Two New York City police officers gestured for me to approach. “There’s someone in this station illegally selling MetroCard swipes,” one said, giving me a stern look. “Can I take a look at your card?” The officers studied my pass, glanced at each other, and studied my pass again. Finally, the second officer handed it back to me, saying, “You’re good to go.”

From the subway platform, I watched the officers to see who they would stop next. One person passed by uneventfully, then ten, then more. The reality of the situation set in: I had been profiled. All day, I asked myself, “Do I look like a criminal?”

My daily commute to school, once mindless, now became an exercise in hypervigilance. Each time I passed those turnstiles in the next weeks, I mentally replayed my encounter with the police officers. My heartbeat quickened and my muscles tensed. The experience lodged in my mind and body, long after the incident, a familiar phenomenon for people who experience discrimination.

Even when we’re not experiencing racial discrimination, past discrimination lives on in our minds, reminding us of what happened and preparing us for the future.

A growing body of research suggests that racial discrimination is associated with poorer health outcomes, such as higher risks of cardiovascular disease, inflammation, and poorer immune function. This discrimination is strongly linked to accelerated aging at a cellular level. However, we’re still learning exactly how racial discrimination causes these problems.

As a neuroscientist, I have been interested in how racism’s effects on the brain may play a role. All of us create mental representations of stressful events in the past and anticipate that these events will reoccur. This neurological process keeps the stressor alive in our minds. And this is how racial discrimination becomes a chronic stressor for many Black Americans. Even when we’re not experiencing racial discrimination, past discrimination lives on in our minds, reminding us of what happened and preparing us for the future.

These chronic mental representations can show up in the body by activating our endocrine, cardiovascular, and immune systems. This sustained activation, over time, can harm these systems, weathering them—which can accelerate the aging process and the earlier onset of age-related health conditions.

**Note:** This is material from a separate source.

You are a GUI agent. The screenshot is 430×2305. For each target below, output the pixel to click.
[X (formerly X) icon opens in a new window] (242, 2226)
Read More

The premise behind research on factors that accelerate the aging process is that we possess two forms of age; chronological age, which is in relation related to our birthdate, and biological age, which is associated with age-related functioning of cells, tissues, and organ systems. With normal aging, we see a near-linear relationship between these two forms of age. As we get older, a gradual decline in the functioning of our body occurs and this decline precedes age-related health problems.

However, under conditions of chronic stress, the biological aging process begins to outpace that of chronological age. This mismatch in aging may then be a key factor in observing how two different individuals of the same chronological age have different health trajectories.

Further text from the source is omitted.